The informal approach, which would have put the most respected economic leader in the U.S. in charge of President George W. Bush's ambitious second-term domestic agenda, was declined.
The administration's plans to overhaul Social Security and reform the tax system face a stern challenge on Capitol Hill and skepticism in some quarters on Wall Street.
The approach to Mr. Greenspan made at arm's length from the White House reflected concern that Mr. Snow was not the most effective champion of Mr. Bush's agenda.
In a separate effort to strengthen its economic team by bringing in a Fed policymaker, Ben Bernanke, an influential Fed governor, is the leading candidate to replace Greg Mankiw as chairman of the White House Economic Advisers.

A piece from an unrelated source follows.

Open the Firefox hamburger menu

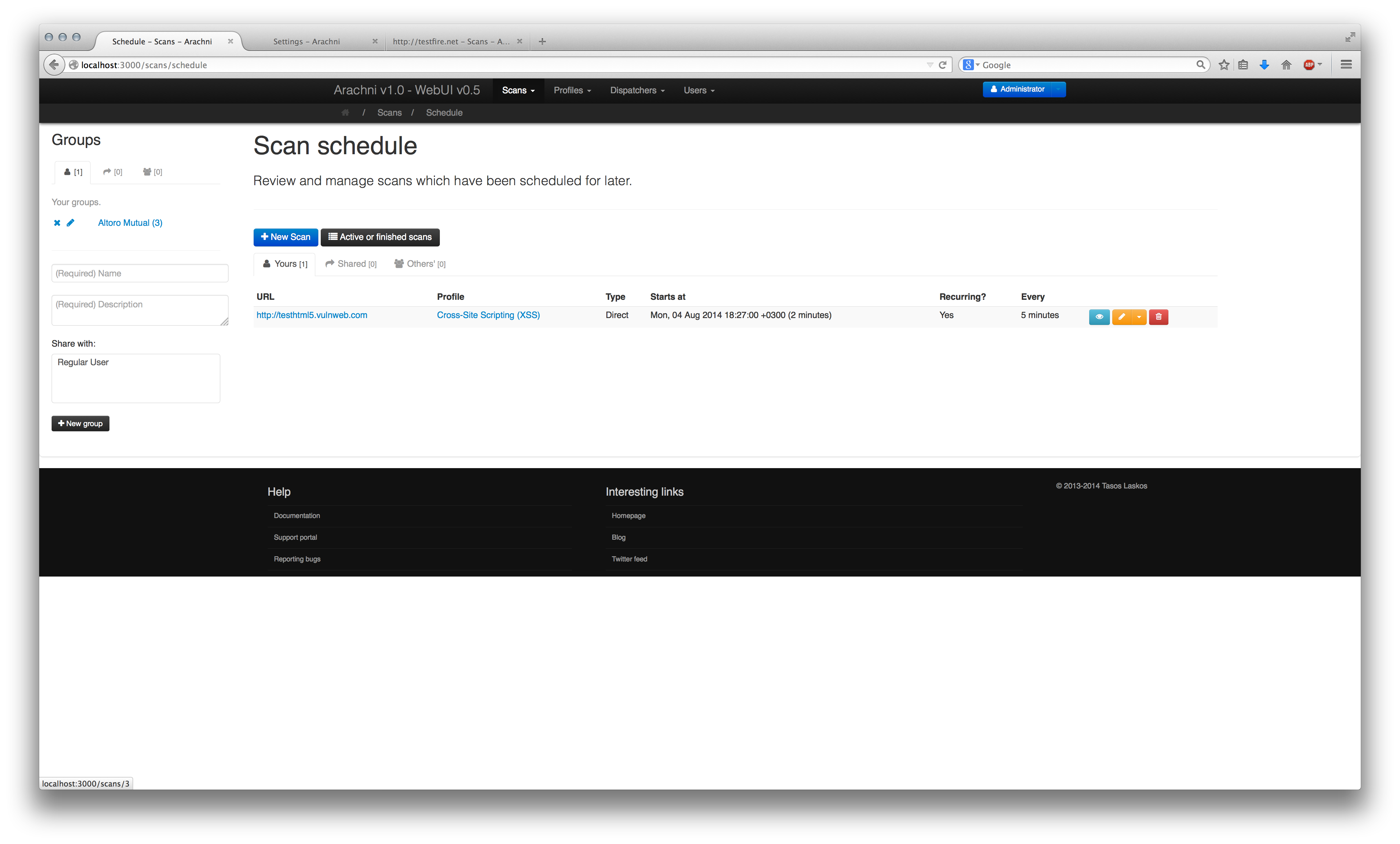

The White House yesterday refused to comment on what it called "speculation" regarding Mr. Greenspan.
Mr. Bush last week confirmed that Mr. Snow would remain as Treasury secretary, ending days of reports that the administration had been trying to line up a big-name replacement.
"The president thinks Secretary Snow has been an outstanding member of his economic team," Claire Buchan, White House spokeswoman, said.
Michelle Smith, Federal Reserve spokeswoman, said she had no comment.
A group of influential conservatives lobbied the administration and Mr. Greenspan directly, arguing for him to replace Mr. Snow, people familiar with the talks said.
Mr. Greenspan, whose term as Fed chairman comes to an end next year, is a Republican but commands a unique position of public trust and esteem.
He was chairman of the National Commission on Social Security Reform, from 1981-83, which recommended increasing the payroll tax to create the Social Security trust fund and a gradual increase in the retirement age.
Mr. Bernanke, whose candidacy is supported by a number of economists in, and close to, the administration, has shown himself to be an effective communicator on complicated economic subjects. He has not been formally asked if he would take the job but has been sounded out by administration officials. Mr. Mankiw, current CEA chair, is expected to return to his academic position at Harvard early next year.
Mr. Bernanke has demonstrated well-developed political skills, raising new ideas at the Fed without raising the ire of Mr. Greenspan, who in the past has clashed with free-thinking governors. He is also seen as a potential replacement when Mr. Greenspan steps down as Fed chairman, along with Martin Feldstein and Glenn Hubbard, both academic economists and former CEA chairs.